Here is how I see this, theoretically speaking. For some reason an actual Boeing take off speed table tells a different story...

According do Oxford aviation academy performance book, chapter 14 pages 375 and 376


Regarding Vr:
May not be less than:
V1
1,05 VMC
Speed such that V2 may be attained before 35ft
A speed that, if the aeroplane is rotated at its maximum practical rate, will result in VLOF of not less than 1,1VMU (1,05VMU one eng. inop case)

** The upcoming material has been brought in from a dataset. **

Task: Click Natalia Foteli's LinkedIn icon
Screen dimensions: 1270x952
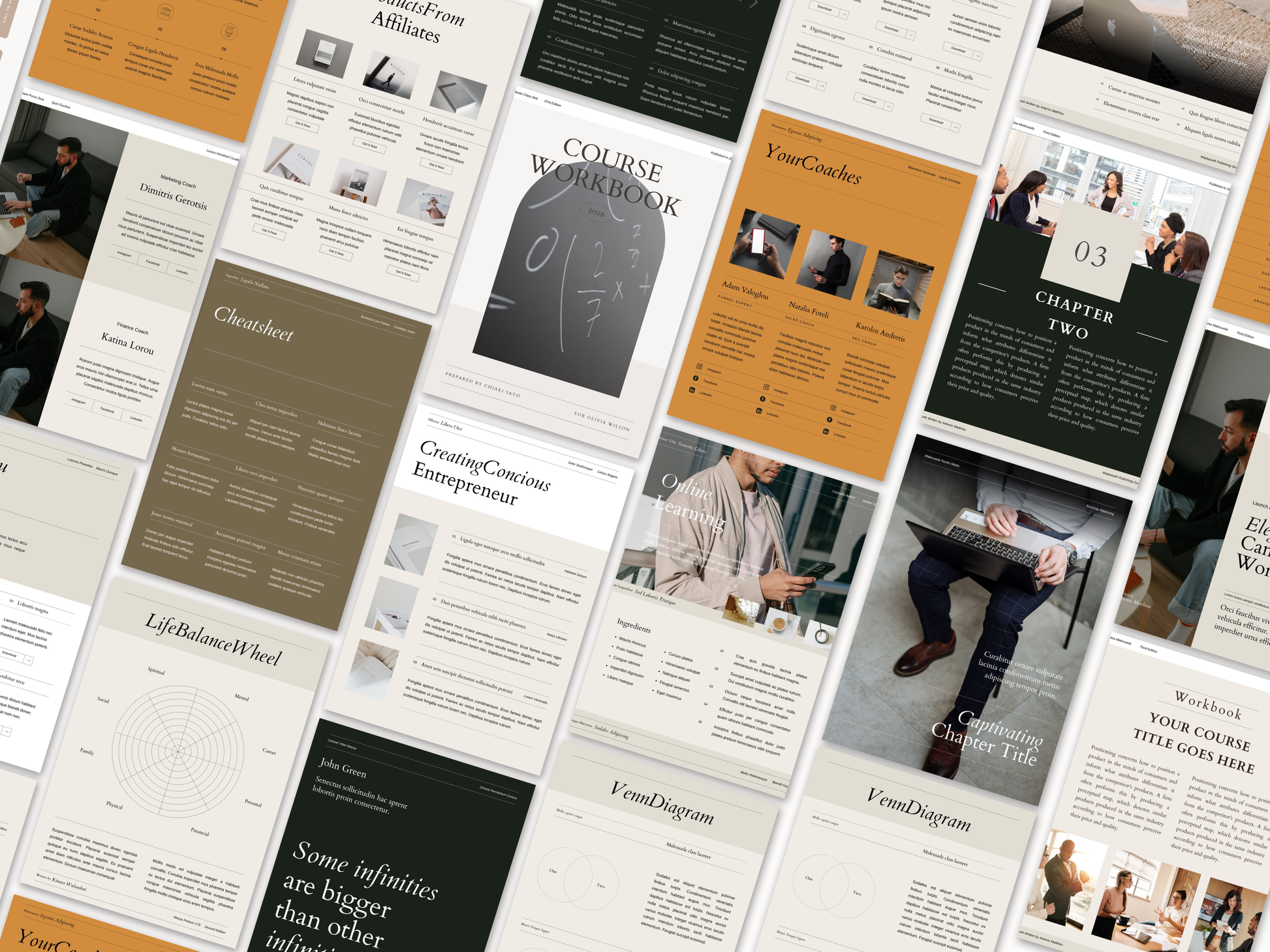Action: tap(758, 410)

At a low density altitude (high density) the 1,05Vmc requirement will be limiting for Vr, i.e. the rotation speed is governed by the requirement that we can not start the rotation at a speed lower than 1,05Vmc .
As density altitude increases (lower density) the Vmc is reduced as well, causing the Vr to reduce with it.
Eventually the Vr becomes limited by the maximum practical rotation rate due to the 1,1 Vmu requirement. That is, if we would rotate at a speed equal to 1,05Vmc we would reach Vlof at a speed lower than 1,1Vmu. So from a certain density altitude, going up, the Vr will increase.

As for the V2 speed:

V2min in terms of CAS may not be less than
1,13 VSR
1,1 Vmc

At a low density altitude the V2 will initially be limited by the 1,1Vmc requirement. As the density altitude gets higher, the Vmc is reduced and so is the V2 with it until reaching the 1,13Vsr limit where the V2 becomes a fixed number.